(DATA TO PROCESS)
########

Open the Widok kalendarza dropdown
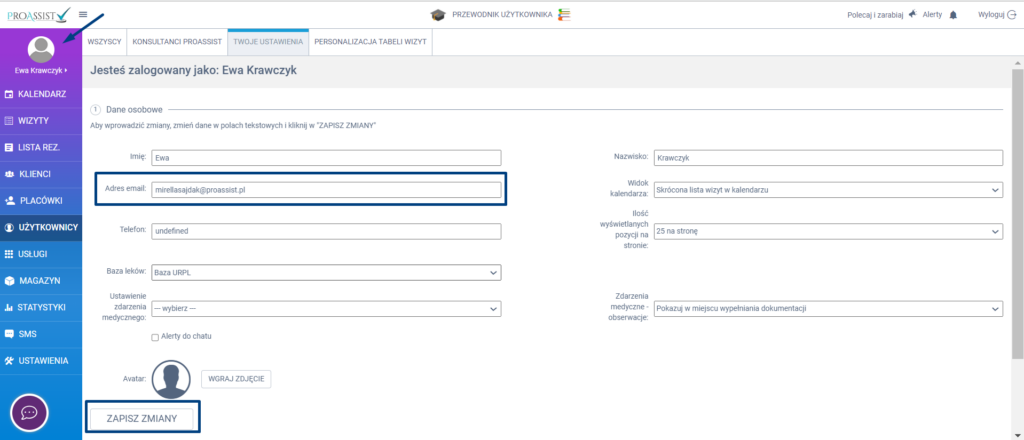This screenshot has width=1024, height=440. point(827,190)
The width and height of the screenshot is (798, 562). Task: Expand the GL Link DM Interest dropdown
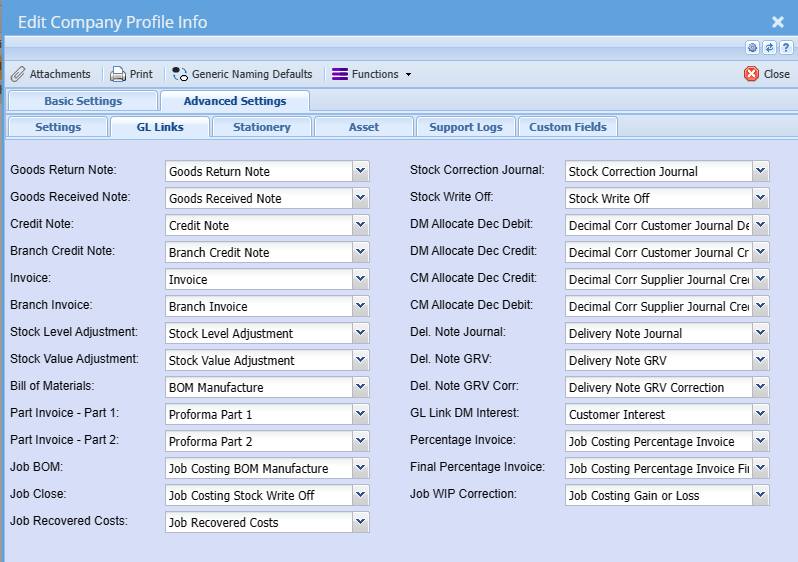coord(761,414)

########

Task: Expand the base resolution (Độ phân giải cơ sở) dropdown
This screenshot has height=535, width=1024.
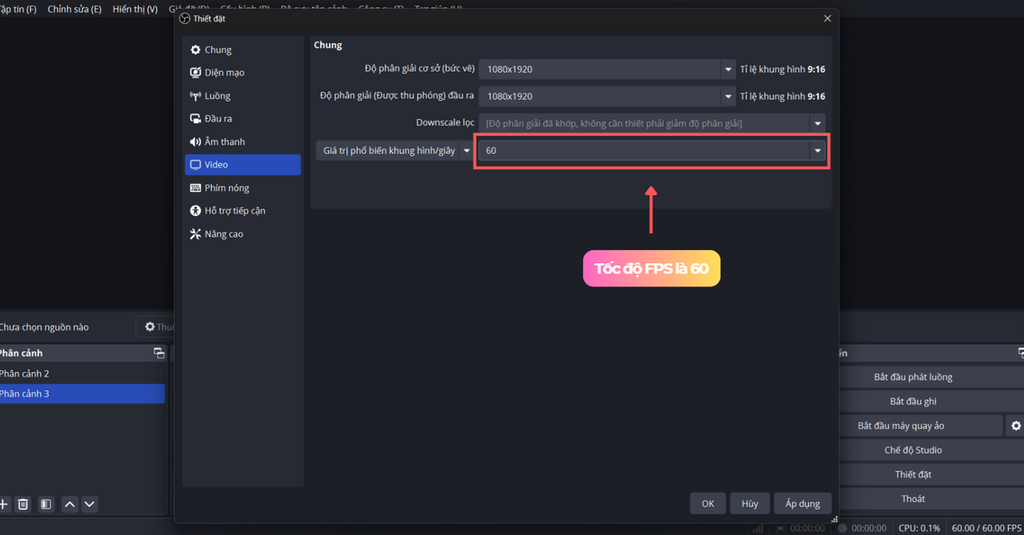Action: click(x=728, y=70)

########

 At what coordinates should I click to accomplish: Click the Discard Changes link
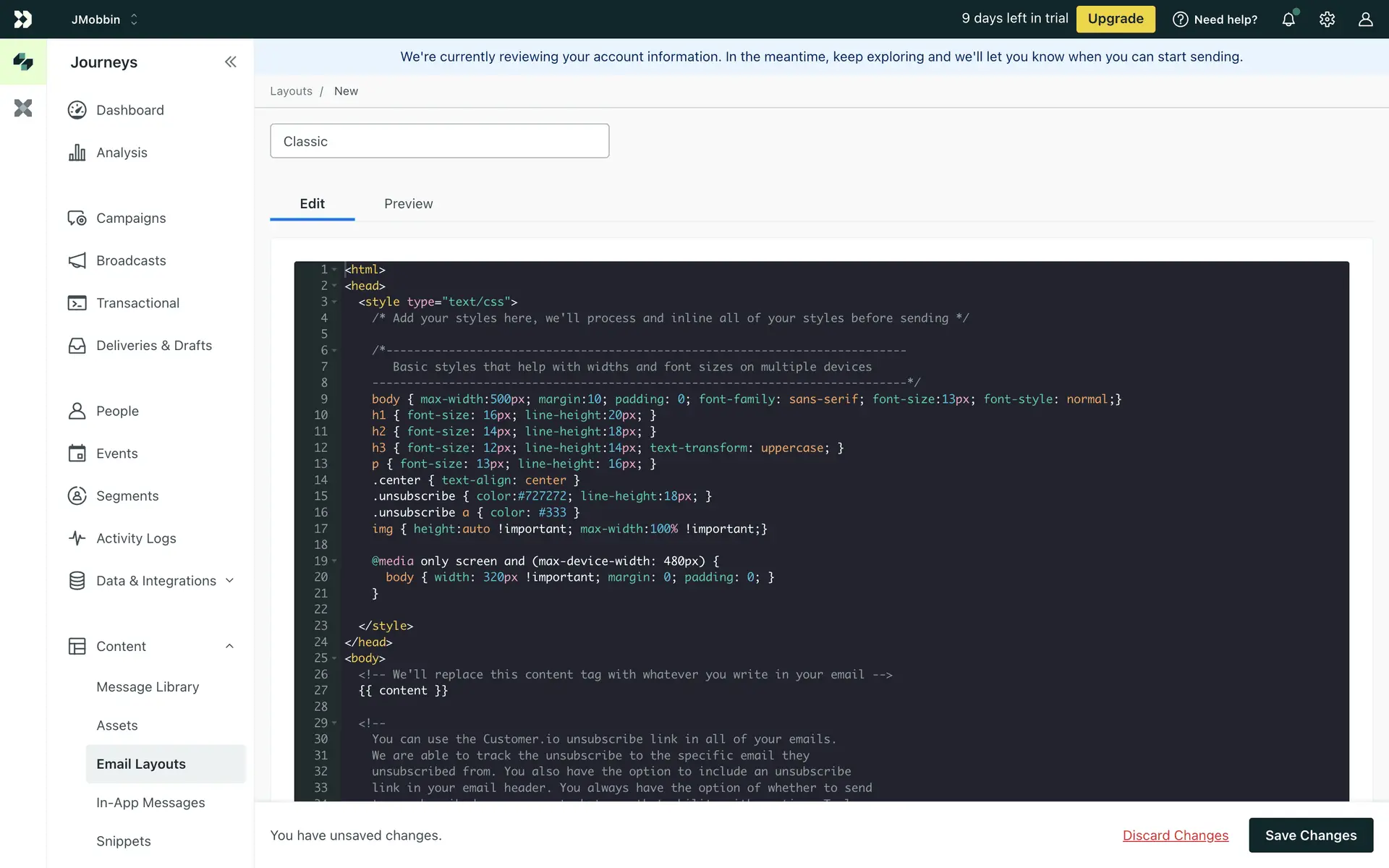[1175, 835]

########

Output the lines of the material from the line with "Task: Expand the base" to the line with "Action: click(x=728, y=70)", both included, word for word and with the pictures left out.

(CORRECT RESULT)
Task: Expand the base resolution (Độ phân giải cơ sở) dropdown
This screenshot has height=535, width=1024.
Action: click(x=728, y=70)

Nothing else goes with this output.